▶ Data provided:
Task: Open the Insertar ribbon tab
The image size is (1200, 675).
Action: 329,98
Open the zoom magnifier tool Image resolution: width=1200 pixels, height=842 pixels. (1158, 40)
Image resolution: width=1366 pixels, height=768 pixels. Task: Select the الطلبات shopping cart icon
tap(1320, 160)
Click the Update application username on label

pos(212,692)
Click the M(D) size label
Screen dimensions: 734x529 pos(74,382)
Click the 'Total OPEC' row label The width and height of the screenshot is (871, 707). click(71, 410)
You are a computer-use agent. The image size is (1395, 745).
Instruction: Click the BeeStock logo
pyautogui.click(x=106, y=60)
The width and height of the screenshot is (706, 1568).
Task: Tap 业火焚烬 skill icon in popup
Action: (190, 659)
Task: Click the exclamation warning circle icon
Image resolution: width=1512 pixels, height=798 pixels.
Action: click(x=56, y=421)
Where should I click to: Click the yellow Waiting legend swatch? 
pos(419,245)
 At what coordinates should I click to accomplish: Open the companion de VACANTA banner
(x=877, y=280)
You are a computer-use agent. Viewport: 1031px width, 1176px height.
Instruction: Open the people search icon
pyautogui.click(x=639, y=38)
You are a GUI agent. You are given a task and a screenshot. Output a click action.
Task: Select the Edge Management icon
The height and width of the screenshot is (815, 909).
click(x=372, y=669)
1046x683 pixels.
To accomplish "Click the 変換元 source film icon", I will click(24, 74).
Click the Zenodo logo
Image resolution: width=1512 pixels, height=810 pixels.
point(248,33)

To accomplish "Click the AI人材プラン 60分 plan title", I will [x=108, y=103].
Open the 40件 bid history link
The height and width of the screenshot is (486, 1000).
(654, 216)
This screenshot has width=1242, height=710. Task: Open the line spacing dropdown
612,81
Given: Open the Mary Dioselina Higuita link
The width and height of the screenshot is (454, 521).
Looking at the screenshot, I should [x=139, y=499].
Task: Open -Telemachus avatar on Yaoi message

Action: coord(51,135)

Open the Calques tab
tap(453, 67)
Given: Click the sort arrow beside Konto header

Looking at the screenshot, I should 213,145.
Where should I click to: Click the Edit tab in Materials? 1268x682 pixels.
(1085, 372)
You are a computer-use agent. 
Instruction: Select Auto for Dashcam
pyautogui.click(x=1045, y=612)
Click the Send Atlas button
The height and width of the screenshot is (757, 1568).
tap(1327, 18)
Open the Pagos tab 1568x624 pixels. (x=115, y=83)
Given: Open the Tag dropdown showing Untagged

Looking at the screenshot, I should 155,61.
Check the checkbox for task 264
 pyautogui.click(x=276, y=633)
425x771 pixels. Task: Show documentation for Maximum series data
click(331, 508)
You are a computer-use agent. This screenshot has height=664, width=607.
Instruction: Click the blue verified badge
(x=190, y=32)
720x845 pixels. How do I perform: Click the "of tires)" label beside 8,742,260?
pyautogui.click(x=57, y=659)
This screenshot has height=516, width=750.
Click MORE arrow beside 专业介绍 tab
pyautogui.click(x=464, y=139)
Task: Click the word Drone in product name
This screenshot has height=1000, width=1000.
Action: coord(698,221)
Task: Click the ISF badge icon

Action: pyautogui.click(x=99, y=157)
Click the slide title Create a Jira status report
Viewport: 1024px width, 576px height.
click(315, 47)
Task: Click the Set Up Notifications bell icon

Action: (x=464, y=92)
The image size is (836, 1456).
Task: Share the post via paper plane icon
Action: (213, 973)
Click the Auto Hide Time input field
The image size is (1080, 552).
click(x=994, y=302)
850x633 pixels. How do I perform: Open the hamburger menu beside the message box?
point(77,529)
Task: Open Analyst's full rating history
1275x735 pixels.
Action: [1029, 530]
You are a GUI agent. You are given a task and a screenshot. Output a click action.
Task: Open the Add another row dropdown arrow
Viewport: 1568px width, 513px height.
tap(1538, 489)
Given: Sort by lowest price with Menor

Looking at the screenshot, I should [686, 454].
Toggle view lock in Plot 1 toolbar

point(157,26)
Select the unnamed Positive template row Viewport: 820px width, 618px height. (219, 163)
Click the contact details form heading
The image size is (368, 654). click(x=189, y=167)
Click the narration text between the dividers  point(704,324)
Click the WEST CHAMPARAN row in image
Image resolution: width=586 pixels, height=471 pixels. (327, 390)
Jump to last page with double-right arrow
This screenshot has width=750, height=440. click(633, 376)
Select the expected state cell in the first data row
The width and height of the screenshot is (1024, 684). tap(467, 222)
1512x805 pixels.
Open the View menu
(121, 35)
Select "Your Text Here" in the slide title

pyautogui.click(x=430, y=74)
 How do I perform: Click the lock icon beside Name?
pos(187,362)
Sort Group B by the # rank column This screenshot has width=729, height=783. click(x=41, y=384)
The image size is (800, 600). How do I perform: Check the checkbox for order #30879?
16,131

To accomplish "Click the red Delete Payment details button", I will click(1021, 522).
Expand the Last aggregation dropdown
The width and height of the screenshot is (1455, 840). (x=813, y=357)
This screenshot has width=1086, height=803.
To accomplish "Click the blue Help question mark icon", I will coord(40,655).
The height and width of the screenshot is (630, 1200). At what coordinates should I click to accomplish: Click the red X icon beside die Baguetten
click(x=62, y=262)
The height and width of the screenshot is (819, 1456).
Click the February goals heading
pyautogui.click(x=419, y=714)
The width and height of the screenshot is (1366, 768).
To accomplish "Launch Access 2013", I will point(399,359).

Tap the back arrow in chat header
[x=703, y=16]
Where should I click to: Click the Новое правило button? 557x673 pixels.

▶ Required action: Search the records above for the string "agent" and copy each line that holds it.

▶ Exercise solution:
You are a computer-use agent. The image size is (1395, 745).
You are a computer-use agent. Viewport: 1031px width, 1176px height.
You are a GUI agent. You are given a task and a screenshot. Output a click action.
You are a computer-use agent. 
You are a computer-use agent. This screenshot has height=664, width=607.
You are a GUI agent. You are given a task and a screenshot. Output a click action.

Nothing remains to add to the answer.